Unlike the birds, modern humans don’t tend to pay too much attention to the sun. Or the angle of the sun. Neolithic humans did, but we like to think that….well anyway.

However, there was general consensus at the dinner table that indeed we do notice the sun angle.  For southern New England, the sun angle is suggesting that (while still winter) spring should be coming. The snow should be soggy, the air should have some moisture in it.  There certainly should not be snow clinging to tree branches, burying southern facing roofs, and still crisp, sharp, and slippery.

It is jarring to have spring sun and a winter landscape. Some bit of our old brain still works!

Tick-Tock Wednesday, Feb 25 2015 

I was contemplating a recently repaired clock today, quietly purring away, and thinking how artificial digital clocks are. If one considers them in culture, they tend to represent implacable countdowns of some mechanical/technological catastrophe. Always in either glaring red or green. They simply don’t lend themselves to ornamentation, names, or anything else.

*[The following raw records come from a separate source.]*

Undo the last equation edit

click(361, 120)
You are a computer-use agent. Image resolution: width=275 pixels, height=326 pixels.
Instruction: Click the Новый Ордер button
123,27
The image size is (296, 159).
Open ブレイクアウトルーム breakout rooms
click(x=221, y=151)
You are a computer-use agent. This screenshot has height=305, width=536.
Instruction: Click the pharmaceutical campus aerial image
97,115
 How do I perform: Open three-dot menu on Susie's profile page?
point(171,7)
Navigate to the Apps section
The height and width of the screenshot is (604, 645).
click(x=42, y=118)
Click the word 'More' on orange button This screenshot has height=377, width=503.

But mechanical clocks have hands and faces, they are grandfathers or slaves, they strike and speak, they are cats, cuckoos, and skeletons. They run for a day, a week, a year.

Can you imagine Cinderella’s midnight hour being indicated by a digital clock? Or Hoffman’s owl atop one in Tales of the Nutcracker? Dali’s clocks as digital?

Maybe in a thousand years….or maybe not. The steady beat of a mechanical clock, tick-tock, has far more connection to the beat of the human heart than a silent set of numbers.